__TASK TO COMPLETE__.
Please restate, word for word, the lines below that begin at the one with "Viewport: 1261px width, 582px height." and end at the one with "Click the Cảnh báo alert button". Leave out all other lines.

DATASET CONTENT START

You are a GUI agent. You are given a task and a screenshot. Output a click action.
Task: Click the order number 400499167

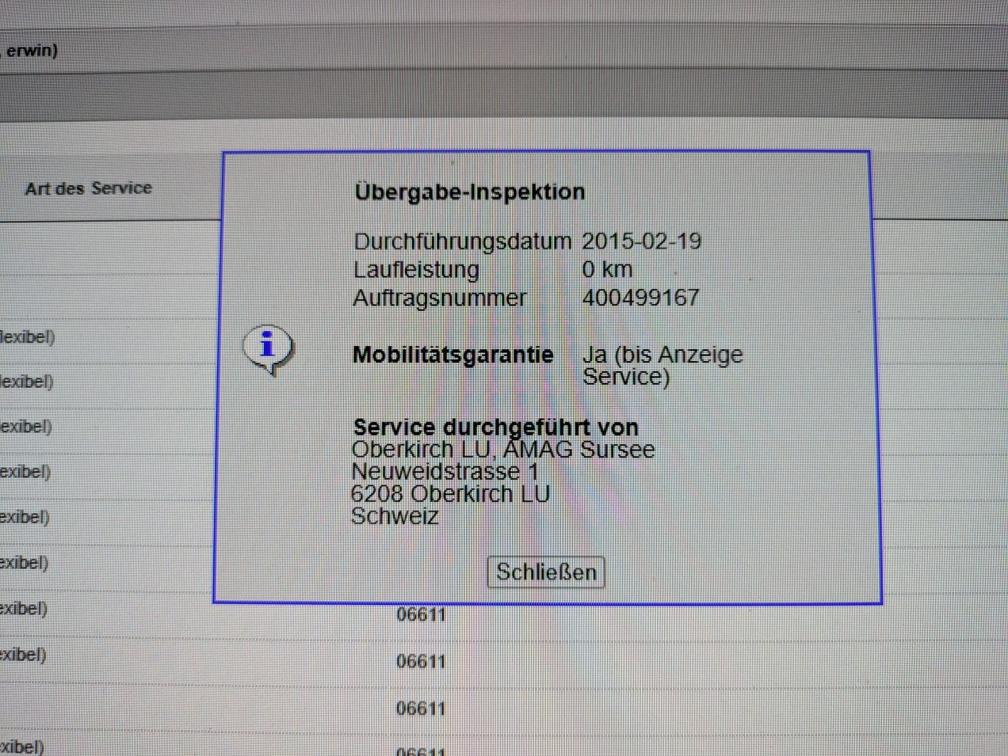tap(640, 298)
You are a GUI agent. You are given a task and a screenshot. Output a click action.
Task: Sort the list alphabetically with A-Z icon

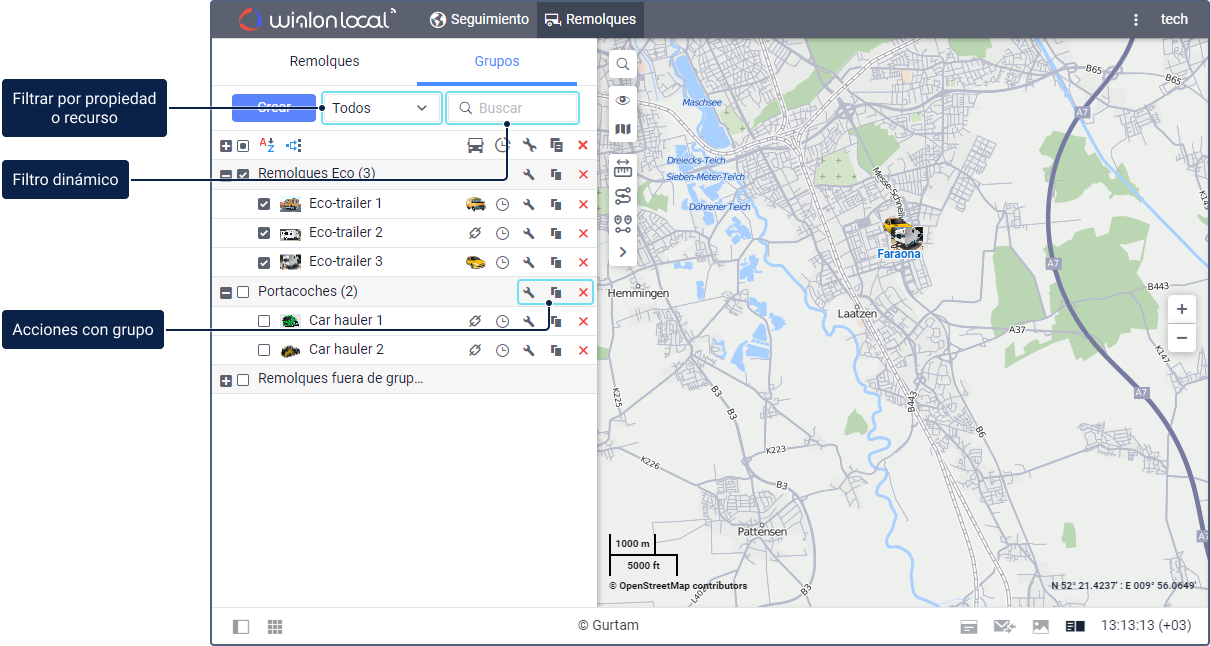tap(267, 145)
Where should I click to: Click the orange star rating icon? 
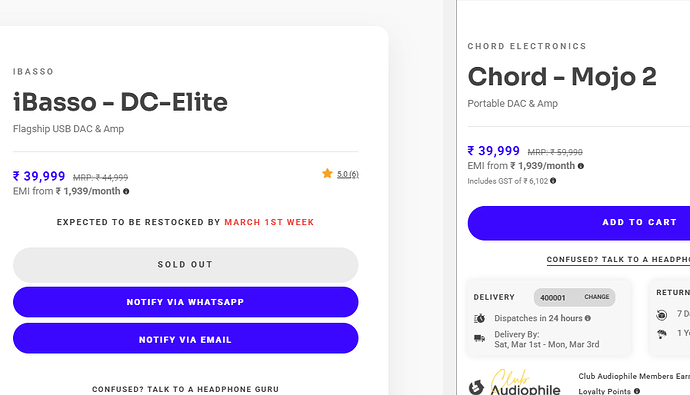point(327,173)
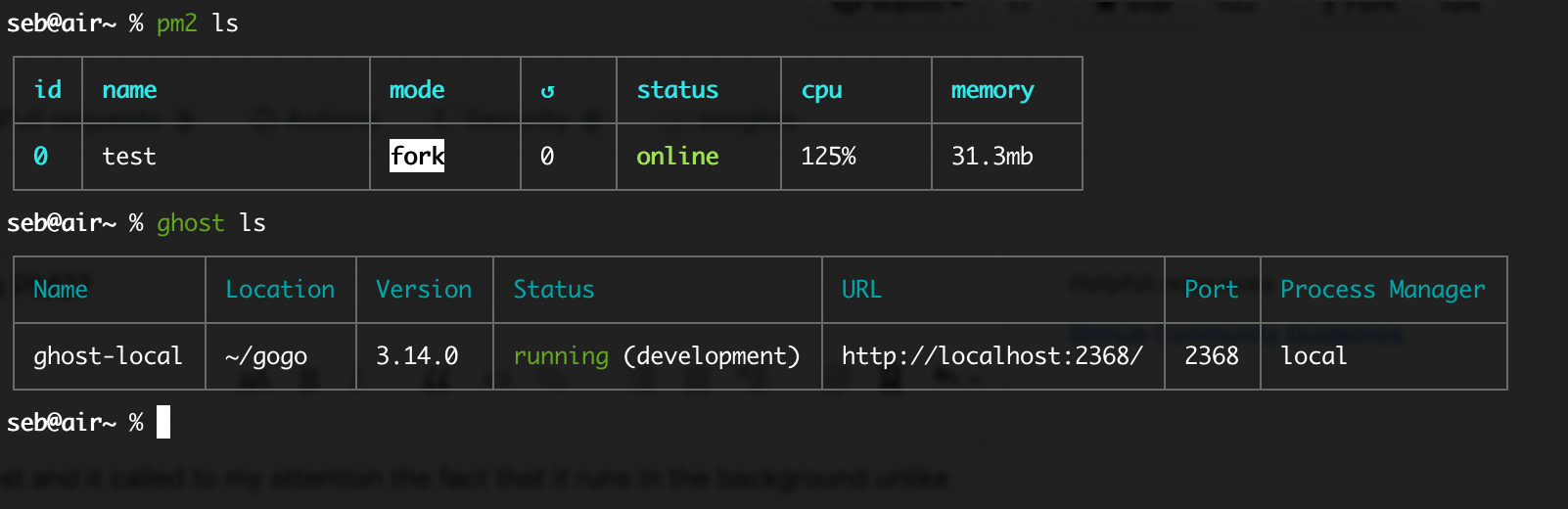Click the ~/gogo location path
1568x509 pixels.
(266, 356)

DATASET CONTENT END
DATASET CONTENT START

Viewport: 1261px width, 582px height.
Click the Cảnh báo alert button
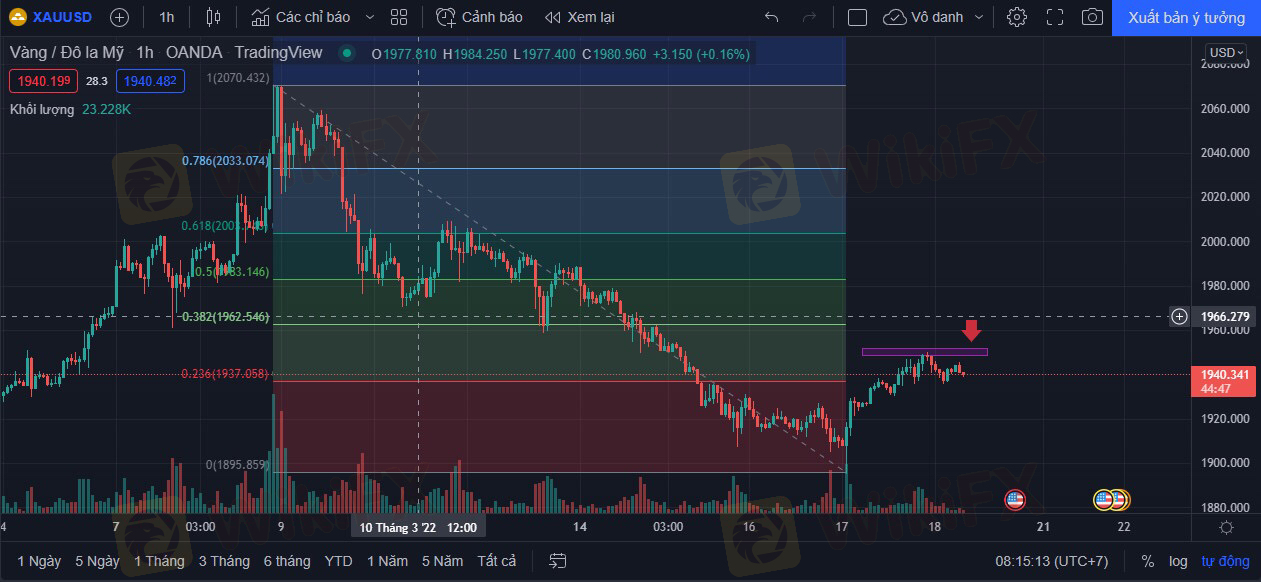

DATASET CONTENT END

__RESULT OF THIS TASK__.
Viewport: 1261px width, 582px height.
Click the Cảnh báo alert button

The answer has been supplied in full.